[MATERIAL SHOWN Boundary: Start]

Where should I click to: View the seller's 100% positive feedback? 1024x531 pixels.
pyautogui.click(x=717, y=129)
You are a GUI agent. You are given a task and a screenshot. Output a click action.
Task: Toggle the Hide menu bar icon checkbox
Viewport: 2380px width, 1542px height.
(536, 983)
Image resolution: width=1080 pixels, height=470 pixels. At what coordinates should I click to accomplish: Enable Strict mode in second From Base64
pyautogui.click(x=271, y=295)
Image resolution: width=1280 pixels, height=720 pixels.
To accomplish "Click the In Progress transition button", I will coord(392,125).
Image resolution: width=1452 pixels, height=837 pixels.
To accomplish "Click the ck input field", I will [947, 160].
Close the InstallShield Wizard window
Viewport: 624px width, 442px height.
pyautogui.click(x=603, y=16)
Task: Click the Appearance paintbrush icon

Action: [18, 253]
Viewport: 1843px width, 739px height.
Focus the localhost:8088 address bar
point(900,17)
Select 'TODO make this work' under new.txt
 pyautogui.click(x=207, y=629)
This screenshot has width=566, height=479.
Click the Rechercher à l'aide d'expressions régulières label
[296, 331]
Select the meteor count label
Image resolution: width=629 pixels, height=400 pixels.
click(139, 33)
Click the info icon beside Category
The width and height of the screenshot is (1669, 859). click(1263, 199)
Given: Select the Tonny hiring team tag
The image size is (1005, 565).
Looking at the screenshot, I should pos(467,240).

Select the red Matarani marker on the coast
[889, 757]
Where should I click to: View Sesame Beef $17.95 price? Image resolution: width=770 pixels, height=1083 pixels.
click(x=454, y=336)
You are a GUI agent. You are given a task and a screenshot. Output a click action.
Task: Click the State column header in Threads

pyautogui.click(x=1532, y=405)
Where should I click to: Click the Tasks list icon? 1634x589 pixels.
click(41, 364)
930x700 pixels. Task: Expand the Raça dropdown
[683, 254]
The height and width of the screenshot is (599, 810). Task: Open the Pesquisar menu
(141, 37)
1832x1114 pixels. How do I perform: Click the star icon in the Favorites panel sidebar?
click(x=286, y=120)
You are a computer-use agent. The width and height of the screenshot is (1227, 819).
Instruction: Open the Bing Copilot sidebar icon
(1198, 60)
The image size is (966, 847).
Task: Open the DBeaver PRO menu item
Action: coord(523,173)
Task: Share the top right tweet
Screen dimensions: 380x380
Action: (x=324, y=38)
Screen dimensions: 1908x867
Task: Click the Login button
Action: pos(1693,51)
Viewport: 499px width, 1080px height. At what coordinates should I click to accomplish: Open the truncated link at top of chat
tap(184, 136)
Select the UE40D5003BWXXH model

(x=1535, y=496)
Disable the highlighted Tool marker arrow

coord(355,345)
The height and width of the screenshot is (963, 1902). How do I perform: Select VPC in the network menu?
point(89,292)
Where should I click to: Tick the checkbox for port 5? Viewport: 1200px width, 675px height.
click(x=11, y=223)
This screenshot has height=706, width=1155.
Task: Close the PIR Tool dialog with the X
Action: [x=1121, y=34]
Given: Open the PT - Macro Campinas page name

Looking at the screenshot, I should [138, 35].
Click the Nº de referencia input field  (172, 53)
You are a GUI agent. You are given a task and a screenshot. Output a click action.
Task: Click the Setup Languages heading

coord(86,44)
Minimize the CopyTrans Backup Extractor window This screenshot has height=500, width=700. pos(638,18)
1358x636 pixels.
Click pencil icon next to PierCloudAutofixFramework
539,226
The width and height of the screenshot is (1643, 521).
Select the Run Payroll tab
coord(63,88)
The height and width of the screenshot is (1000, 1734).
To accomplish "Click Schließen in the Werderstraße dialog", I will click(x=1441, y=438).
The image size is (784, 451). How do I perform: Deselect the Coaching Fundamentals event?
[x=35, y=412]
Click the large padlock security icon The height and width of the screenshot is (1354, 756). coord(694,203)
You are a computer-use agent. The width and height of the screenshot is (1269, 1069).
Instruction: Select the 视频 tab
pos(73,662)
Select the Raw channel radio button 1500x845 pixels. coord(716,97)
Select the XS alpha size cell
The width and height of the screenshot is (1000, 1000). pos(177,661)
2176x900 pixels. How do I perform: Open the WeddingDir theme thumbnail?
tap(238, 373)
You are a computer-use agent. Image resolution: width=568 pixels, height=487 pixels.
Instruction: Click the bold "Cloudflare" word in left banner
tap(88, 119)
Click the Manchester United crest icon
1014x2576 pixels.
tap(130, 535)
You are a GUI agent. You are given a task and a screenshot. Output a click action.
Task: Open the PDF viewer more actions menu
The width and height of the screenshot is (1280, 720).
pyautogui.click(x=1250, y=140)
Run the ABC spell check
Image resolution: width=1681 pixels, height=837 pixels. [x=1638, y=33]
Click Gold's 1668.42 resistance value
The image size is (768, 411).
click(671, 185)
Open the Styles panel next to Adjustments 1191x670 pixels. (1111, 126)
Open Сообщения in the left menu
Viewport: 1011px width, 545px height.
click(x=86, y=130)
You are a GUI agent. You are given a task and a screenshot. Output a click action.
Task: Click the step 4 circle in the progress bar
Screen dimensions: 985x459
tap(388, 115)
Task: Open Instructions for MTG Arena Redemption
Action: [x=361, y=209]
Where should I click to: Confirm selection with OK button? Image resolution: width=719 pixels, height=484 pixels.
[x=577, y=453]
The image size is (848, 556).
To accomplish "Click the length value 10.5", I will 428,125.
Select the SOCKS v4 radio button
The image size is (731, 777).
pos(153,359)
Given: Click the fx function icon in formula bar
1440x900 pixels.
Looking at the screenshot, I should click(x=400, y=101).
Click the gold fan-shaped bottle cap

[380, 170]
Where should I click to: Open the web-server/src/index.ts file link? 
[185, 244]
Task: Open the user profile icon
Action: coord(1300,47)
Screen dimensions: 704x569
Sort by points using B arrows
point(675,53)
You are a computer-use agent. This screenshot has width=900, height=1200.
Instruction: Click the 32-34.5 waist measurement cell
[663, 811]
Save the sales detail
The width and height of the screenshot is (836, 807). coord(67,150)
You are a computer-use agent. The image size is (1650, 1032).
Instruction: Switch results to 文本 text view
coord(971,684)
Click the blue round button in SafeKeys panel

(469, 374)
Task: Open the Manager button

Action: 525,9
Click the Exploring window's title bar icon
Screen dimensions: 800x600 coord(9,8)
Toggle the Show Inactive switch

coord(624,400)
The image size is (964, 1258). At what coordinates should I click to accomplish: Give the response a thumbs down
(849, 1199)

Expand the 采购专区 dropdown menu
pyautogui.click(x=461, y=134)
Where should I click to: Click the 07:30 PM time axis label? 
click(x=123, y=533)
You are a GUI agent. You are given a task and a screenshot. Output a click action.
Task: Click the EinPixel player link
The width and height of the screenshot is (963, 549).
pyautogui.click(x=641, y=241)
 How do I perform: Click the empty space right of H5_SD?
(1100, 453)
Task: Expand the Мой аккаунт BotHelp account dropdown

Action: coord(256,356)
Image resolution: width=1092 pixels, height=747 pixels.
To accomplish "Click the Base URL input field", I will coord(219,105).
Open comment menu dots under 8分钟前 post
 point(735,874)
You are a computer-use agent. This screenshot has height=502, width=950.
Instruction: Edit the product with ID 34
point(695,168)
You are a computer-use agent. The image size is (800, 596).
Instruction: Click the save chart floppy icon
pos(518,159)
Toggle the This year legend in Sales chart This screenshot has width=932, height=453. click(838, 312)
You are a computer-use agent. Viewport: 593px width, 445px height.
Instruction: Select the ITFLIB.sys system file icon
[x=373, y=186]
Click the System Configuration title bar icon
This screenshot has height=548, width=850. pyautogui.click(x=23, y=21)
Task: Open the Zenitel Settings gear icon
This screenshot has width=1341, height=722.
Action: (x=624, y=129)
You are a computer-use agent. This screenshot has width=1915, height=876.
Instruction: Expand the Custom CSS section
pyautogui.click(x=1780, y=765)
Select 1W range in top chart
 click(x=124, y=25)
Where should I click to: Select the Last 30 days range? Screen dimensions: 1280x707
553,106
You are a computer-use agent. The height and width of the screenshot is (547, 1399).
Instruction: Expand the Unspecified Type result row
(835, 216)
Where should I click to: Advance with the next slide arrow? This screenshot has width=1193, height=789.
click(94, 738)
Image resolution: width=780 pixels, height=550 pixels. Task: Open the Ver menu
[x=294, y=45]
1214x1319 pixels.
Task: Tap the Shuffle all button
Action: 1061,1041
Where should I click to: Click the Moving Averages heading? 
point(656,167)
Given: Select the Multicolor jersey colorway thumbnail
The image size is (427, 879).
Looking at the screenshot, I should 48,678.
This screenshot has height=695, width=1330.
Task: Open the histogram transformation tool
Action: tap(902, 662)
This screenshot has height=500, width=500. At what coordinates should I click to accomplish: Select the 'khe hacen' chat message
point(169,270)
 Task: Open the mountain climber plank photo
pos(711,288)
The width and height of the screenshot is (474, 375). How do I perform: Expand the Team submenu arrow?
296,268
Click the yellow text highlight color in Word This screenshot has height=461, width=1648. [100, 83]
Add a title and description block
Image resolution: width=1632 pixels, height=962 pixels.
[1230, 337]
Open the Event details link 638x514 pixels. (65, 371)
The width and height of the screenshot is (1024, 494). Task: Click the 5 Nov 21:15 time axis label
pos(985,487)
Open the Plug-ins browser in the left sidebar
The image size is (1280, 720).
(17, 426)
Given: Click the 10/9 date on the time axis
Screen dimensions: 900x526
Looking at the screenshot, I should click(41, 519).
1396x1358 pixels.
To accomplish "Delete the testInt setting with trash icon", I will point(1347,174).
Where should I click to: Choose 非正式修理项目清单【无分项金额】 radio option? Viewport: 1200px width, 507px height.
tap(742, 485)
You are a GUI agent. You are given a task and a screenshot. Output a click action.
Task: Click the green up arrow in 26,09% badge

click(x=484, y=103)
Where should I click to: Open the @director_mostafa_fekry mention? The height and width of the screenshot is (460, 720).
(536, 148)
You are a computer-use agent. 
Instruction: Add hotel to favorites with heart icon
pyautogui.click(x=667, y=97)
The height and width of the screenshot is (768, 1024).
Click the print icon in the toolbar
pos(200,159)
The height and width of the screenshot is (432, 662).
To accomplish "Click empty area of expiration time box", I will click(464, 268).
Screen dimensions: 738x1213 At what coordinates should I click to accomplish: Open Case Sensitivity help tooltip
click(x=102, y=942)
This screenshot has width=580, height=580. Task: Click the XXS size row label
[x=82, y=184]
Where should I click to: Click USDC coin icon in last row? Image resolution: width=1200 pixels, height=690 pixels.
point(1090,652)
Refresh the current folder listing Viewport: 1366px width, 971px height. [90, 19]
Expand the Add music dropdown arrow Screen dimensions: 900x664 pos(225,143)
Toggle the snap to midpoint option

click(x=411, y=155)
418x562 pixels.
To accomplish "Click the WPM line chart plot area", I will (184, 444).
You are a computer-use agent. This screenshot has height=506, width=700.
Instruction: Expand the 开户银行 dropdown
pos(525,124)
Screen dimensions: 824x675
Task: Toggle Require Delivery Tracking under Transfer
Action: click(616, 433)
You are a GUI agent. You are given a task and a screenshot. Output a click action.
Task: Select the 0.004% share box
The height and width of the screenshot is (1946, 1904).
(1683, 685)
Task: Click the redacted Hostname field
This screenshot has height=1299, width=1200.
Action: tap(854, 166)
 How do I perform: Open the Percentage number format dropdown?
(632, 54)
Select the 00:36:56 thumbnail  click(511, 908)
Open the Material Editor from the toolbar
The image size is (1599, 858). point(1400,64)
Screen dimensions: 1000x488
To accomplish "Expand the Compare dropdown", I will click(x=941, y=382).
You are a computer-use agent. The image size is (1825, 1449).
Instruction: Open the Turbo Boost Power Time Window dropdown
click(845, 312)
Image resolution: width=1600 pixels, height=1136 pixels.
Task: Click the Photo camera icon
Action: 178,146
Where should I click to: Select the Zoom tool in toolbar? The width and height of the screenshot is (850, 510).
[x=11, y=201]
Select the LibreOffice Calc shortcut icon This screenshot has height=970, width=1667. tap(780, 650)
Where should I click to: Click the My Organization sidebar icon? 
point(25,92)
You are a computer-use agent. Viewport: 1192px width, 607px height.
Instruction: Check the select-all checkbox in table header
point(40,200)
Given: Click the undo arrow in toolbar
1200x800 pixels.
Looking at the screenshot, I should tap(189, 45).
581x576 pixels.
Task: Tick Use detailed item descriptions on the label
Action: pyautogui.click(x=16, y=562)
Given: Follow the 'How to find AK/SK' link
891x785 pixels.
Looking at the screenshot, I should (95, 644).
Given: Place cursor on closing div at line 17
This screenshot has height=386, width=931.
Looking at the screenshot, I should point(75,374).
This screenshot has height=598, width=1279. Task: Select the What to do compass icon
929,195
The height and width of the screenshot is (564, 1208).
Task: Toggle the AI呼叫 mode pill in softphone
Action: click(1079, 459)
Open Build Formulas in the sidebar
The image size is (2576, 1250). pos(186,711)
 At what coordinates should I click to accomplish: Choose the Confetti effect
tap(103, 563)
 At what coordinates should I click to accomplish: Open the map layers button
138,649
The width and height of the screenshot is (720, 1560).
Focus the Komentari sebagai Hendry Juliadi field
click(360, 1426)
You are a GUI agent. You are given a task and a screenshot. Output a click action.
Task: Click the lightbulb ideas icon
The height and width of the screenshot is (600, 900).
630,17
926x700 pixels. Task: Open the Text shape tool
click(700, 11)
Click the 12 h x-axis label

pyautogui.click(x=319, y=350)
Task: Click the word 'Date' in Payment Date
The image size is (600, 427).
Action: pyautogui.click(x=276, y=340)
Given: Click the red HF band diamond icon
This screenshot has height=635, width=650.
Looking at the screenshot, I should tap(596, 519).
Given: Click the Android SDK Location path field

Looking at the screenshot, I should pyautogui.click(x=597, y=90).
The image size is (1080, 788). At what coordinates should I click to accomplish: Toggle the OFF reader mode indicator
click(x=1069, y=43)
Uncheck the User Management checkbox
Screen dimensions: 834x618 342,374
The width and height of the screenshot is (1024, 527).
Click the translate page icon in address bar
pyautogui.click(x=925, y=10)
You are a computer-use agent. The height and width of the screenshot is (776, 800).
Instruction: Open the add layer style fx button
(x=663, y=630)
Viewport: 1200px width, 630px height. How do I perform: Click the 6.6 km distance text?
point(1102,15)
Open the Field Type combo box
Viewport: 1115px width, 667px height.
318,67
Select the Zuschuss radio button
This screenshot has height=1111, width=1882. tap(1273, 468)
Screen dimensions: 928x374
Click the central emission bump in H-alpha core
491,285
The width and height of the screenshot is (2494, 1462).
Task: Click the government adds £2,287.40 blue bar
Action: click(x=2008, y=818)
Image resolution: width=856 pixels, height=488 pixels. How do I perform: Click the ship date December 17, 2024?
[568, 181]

[MATERIAL SHOWN Boundary: End]

■ WORK TASK
Among the records above, extract exactly the lines from the line with "This screenshot has height=386, width=931." to the line with "Screen dimensions: 928x374", both lines included, and leave out the rest.

■ ANSWER BOX
This screenshot has height=386, width=931.
Looking at the screenshot, I should point(75,374).
This screenshot has height=598, width=1279. Task: Select the What to do compass icon
929,195
The height and width of the screenshot is (564, 1208).
Task: Toggle the AI呼叫 mode pill in softphone
Action: click(1079, 459)
Open Build Formulas in the sidebar
The image size is (2576, 1250). pos(186,711)
 At what coordinates should I click to accomplish: Choose the Confetti effect
tap(103, 563)
 At what coordinates should I click to accomplish: Open the map layers button
138,649
The width and height of the screenshot is (720, 1560).
Focus the Komentari sebagai Hendry Juliadi field
click(360, 1426)
You are a GUI agent. You are given a task and a screenshot. Output a click action.
Task: Click the lightbulb ideas icon
The height and width of the screenshot is (600, 900).
630,17
926x700 pixels. Task: Open the Text shape tool
click(700, 11)
Click the 12 h x-axis label

pyautogui.click(x=319, y=350)
Task: Click the word 'Date' in Payment Date
The image size is (600, 427).
Action: pyautogui.click(x=276, y=340)
Given: Click the red HF band diamond icon
This screenshot has height=635, width=650.
Looking at the screenshot, I should tap(596, 519).
Given: Click the Android SDK Location path field

Looking at the screenshot, I should pyautogui.click(x=597, y=90).
The image size is (1080, 788). At what coordinates should I click to accomplish: Toggle the OFF reader mode indicator
click(x=1069, y=43)
Uncheck the User Management checkbox
Screen dimensions: 834x618 342,374
The width and height of the screenshot is (1024, 527).
Click the translate page icon in address bar
pyautogui.click(x=925, y=10)
You are a computer-use agent. The height and width of the screenshot is (776, 800).
Instruction: Open the add layer style fx button
(x=663, y=630)
Viewport: 1200px width, 630px height. How do I perform: Click the 6.6 km distance text?
point(1102,15)
Open the Field Type combo box
Viewport: 1115px width, 667px height.
318,67
Select the Zuschuss radio button
This screenshot has height=1111, width=1882. tap(1273, 468)
Screen dimensions: 928x374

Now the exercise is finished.